Социальная реальность советского отпуска отражена в отрывочных данных из отчетов об отдыхающих и туристах. Учреждениям следовало собирать информацию в отношении пола, рода занятий и возраста каждого: все это затем обобщалось для годовых отчетов[261]. До нас дошли ценные сведения из домов отдыха Московской области за 1947–1952 годы: доля рабочих там колебалась от 39 до 50 % (1952)[262]. В Сочи наблюдалась та же ситуация, что и до войны: процент рабочих в санаториях был выше всего в зимние месяцы и ниже всего – в высокий сезон (июль, август, сентябрь и октябрь). Часто профсоюзы и предприятие не могли реализовать все свои путевки на зимние месяцы[263]. Необычайно большой процент рабочих, которым доставался отпуск в непривлекательный зимний сезон, говорил об их второстепенном статусе.
Среди послевоенных туристов, по сравнению с посетителями домов отдыха, рабочих было еще меньше, а определение «пролетарский туризм» давно исчезло из лексикона участников туристического движения. Соответствующие данные опять же отрывочны, однако состав одной тургруппы (1951) выглядит показательным. Студенты, инженеры, учителя, научные работники составляли 67 %, рабочие – только 13 %. В 1954 году термин «интеллигенция» стал встречаться в отчетах турбаз и домов отдыха, и большинство послевоенных туристов теперь входили в эту группу населения; следующими по числу были служащие. Главное управление курортов и санаториев в этом году сообщало, что представители интеллигенции, отдыхавшие на курортах, в большинстве своем отличались хорошим здоровьем и отправлялись туда ради удовольствия, а не для лечения[264].
По архивным материалам можно проследить деление отпускников – как курортников, так и туристов, – и на другие категории, о которых, однако, чиновники говорили куда меньше. По всей видимости, соотношение мужчин и женщин на курортах и в домах отдыха было примерно таким же, как среди всего населения страны. Но среди участников организованных турпоходов процент женщин был большим, чем в целом: учителя, в большинстве своем женщины, составляли значительную часть тех, кто летом отправлялся в поход, но нет никаких признаков того, что последствия этого каким-либо образом обсуждались[265]. Возможно, преобладание женщин обуславливало, среди прочих факторов, невысокий статус туризма, когда дело доходило до распределения государственных средств на отпускные поездки.
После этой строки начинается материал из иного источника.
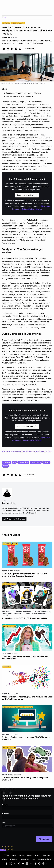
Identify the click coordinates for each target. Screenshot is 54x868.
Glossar (4, 859)
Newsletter (47, 856)
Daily (4, 17)
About (14, 856)
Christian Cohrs (8, 611)
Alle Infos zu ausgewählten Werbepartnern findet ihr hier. (26, 452)
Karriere (21, 856)
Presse (30, 856)
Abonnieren (44, 839)
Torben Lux (29, 613)
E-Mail (4, 822)
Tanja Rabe (18, 613)
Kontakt (37, 856)
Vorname (5, 805)
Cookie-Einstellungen (45, 859)
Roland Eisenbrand (41, 611)
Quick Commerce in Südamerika (19, 96)
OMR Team (5, 694)
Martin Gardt (7, 571)
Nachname (5, 813)
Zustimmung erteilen (27, 195)
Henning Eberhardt (24, 611)
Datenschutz (25, 859)
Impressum (14, 859)
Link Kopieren (29, 49)
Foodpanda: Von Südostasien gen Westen (23, 93)
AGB (33, 859)
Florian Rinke (41, 613)
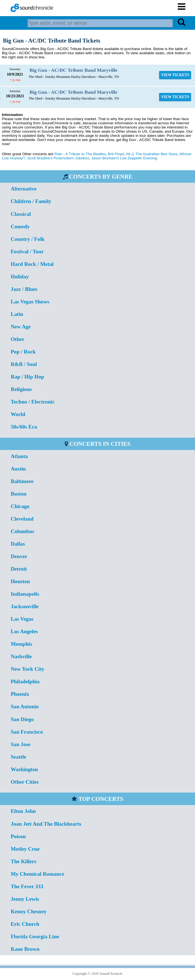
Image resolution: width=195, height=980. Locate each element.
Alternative (24, 189)
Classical (21, 214)
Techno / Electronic (32, 402)
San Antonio (25, 706)
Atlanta (19, 456)
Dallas (18, 544)
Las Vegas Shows (30, 301)
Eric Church (25, 924)
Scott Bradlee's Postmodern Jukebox (58, 158)
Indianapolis (25, 594)
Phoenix (20, 694)
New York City (27, 669)
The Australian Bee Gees (156, 154)
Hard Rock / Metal (32, 264)
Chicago (20, 506)
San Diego (22, 719)
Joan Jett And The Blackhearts (46, 824)
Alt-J (129, 154)
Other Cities (24, 782)
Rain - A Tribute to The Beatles (80, 154)
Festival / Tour (27, 251)
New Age (21, 326)
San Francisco (27, 732)
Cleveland (22, 519)
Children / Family (31, 201)
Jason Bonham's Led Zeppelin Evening (124, 158)
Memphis (21, 644)
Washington (24, 769)
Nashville (21, 656)
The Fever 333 (27, 886)
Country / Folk (27, 239)
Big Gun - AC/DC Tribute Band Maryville (74, 70)
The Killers (23, 861)
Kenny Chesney (28, 911)
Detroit (19, 569)
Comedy (20, 226)
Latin (17, 314)
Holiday (19, 277)
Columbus (22, 531)
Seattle (18, 757)
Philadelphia (25, 681)
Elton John (23, 811)
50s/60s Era (24, 426)
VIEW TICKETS (175, 75)
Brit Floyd (116, 154)
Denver (19, 556)
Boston (18, 494)
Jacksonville (24, 606)
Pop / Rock (23, 352)
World (18, 414)
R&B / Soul (24, 364)
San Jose (21, 744)
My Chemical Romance (37, 874)
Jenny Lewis (25, 899)
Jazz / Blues (24, 289)
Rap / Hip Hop (27, 377)
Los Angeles (24, 631)
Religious (21, 389)
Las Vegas (22, 619)
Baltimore (22, 481)
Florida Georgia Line (35, 936)
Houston (20, 581)
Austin (18, 469)
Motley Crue (25, 849)
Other (18, 339)
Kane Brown (25, 949)
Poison (18, 836)
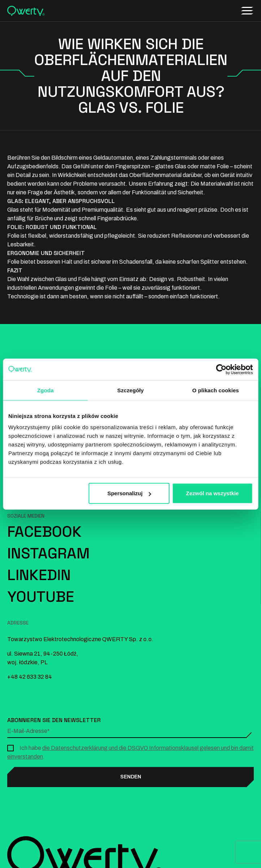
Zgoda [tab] (45, 390)
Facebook (44, 532)
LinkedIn (39, 575)
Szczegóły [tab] (130, 390)
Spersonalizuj (129, 493)
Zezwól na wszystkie (212, 493)
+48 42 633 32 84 (30, 677)
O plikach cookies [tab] (216, 390)
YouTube (40, 597)
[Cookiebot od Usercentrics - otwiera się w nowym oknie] (221, 369)
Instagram (48, 553)
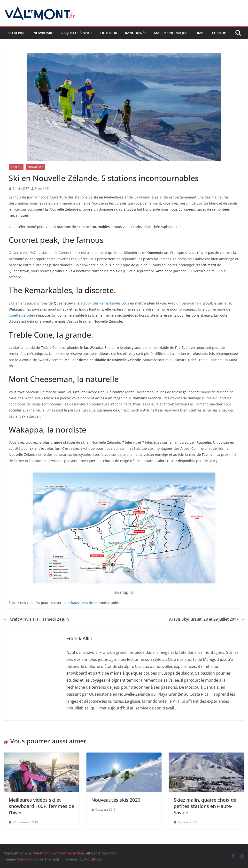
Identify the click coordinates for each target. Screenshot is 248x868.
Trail (199, 33)
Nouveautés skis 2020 (116, 800)
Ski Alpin (16, 33)
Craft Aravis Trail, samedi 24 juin (36, 619)
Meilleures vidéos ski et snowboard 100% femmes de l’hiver (41, 806)
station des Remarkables (100, 303)
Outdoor (109, 33)
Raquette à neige (77, 33)
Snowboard (42, 33)
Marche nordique (170, 33)
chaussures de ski (84, 602)
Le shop (219, 33)
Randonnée (135, 33)
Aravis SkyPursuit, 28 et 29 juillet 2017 (207, 619)
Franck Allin (43, 188)
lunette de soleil (22, 315)
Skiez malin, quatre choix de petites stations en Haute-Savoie (205, 806)
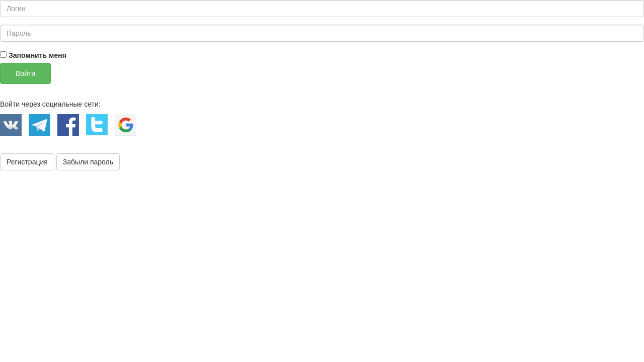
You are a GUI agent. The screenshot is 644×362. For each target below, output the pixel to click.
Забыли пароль (88, 162)
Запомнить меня (33, 55)
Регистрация (27, 162)
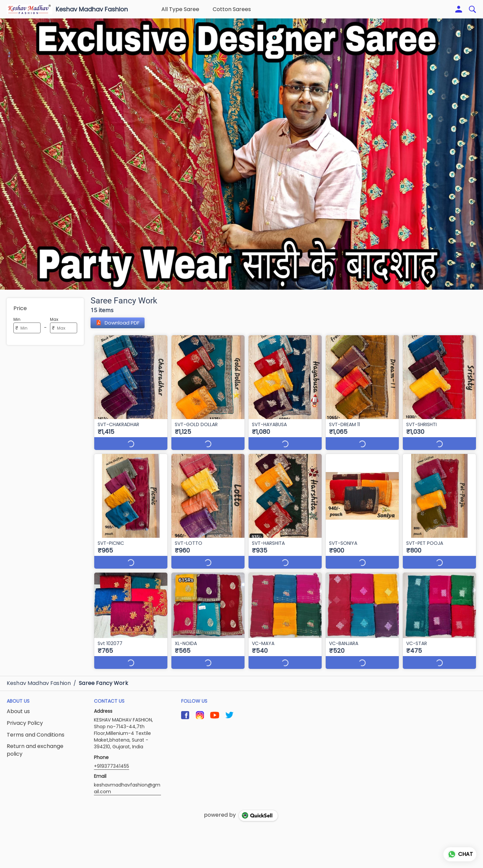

Наличие всесоюзных санаториев и турбаз подчеркивало тот факт, что отпуск является общегосударственным делом, и в своих отзывах отдыхающие выражали признательность за то, что их окружают люди «из всех уголков» огромной страны. Рабочий «Серпа и Молота» Н. Степанов, начальник смены на прокатном стане, высокопарным официальным языком рассказывал о дружбе, которая завязалась у него с товарищем по комнате в санатории, председателем узбекского хлопководческого колхоза: только в Советском Союзе, подчеркивал он, каждый имеет право на отдых, «несмотря на его национальность и расовую принадлежность»[266]. Среди отдыхающих на курортах необычно высок был процент жителей Москвы, где чиновники и интеллектуалы умели манипулировать системой. Среди туристов в конце 1940-х – начале 1950-х годов наблюдался явный перекос в сторону москвичей и ленинградцев. Большую роль в этом играло Московское ТЭУ, которое было в числе крупнейших и первых, возобновивших свою деятельность после войны, но кроме того, имело разборчивых и экономически привилегированных клиентов, жаждавших пользоваться возможностями, связанными с туризмом. Глава Киевского ТЭУ в 1953 году говорил о низком спросе на путевки в Закарпатье со стороны жителей Украины. В то же время, по его словам, «путевки в Ленинграде были бы реализованы моментально»[267].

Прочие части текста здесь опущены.